*ABOUT THIS EXERCISE*. All lines of the listing below must be reproduced character for character.

*EXTRACTED ENTRIES*.
▽

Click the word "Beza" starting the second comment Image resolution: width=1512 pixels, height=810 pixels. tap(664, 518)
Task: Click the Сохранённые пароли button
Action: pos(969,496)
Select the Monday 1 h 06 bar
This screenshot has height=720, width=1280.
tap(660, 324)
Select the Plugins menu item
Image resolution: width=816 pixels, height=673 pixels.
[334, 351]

△

*EXPECTED OUTPUT*.
Click the word "Beza" starting the second comment Image resolution: width=1512 pixels, height=810 pixels. tap(664, 518)
Task: Click the Сохранённые пароли button
Action: pos(969,496)
Select the Monday 1 h 06 bar
This screenshot has height=720, width=1280.
tap(660, 324)
Select the Plugins menu item
Image resolution: width=816 pixels, height=673 pixels.
[334, 351]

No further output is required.